前回はゲームの歴史を振り返りながら、没入感と身体性の関連性についてみていきました。映像表現が高度化する中で、ユーザの没入感を増大させるため、身体性が再び重要度を増している現状がありましたが、それを裏付けるかのようにその後のE3 2009では噂通り身体性をインターフェイスとする新しいコントローラが発表されました。


SCEIが発表したモーションセンサーと2Dカメラを組み合わせた「PlayStation Motion Controller」

これらはもちろん、ゲーム機用のコントローラですが、今回は、コンピュータやウェブのインターフェイスとして身体性はどのように取り込まれているのかを見ていきたいと思います。

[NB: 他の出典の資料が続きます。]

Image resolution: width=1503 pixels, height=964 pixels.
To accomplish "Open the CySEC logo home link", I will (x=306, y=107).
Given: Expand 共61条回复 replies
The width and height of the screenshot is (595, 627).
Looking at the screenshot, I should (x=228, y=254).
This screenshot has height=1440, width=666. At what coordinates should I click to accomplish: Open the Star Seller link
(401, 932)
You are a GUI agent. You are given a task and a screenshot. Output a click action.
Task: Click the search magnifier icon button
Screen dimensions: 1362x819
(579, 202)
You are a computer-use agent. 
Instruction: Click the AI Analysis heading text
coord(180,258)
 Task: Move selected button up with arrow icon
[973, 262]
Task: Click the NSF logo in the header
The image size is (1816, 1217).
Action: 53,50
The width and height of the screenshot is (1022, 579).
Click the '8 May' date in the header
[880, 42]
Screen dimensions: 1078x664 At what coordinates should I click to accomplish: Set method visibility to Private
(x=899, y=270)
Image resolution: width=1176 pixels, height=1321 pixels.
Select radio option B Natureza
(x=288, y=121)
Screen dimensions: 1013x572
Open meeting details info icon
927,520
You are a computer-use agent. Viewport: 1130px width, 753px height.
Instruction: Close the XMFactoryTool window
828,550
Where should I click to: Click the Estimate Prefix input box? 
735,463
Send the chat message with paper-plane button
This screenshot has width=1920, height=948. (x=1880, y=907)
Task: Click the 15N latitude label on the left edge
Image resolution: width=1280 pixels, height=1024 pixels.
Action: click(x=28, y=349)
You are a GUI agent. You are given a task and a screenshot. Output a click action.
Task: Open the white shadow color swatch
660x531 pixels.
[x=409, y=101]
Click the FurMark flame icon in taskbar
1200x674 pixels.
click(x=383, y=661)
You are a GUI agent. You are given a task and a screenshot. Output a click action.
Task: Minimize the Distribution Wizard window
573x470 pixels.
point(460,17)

コンピュータやウェブのインターフェイスとしては、その名の通り、机の上のメタファーとしてのデスクトップに配置されたボタンやアイコン、それをマウスによるクリックとキーボードによる文字入力でコントロールしていくというGUI+マウスとキーボードというのが、初代マッキントッシュがブレイクして以降今日まで35年間不動の地位を築いています。それはコンピュータの画面が2Dである以上、キーボードによる文字入力と前後左右に平面的に自由なマウスの動きというのがある意味必要最低限であるからに違いありません。


1984年のMacintoshのデスクトップ映像




そしてそれから35年後のMacに搭載されるSnow Leopard

性能は大きく向上したものの、ユーザーインターフェイスの根幹は全くかわっていません。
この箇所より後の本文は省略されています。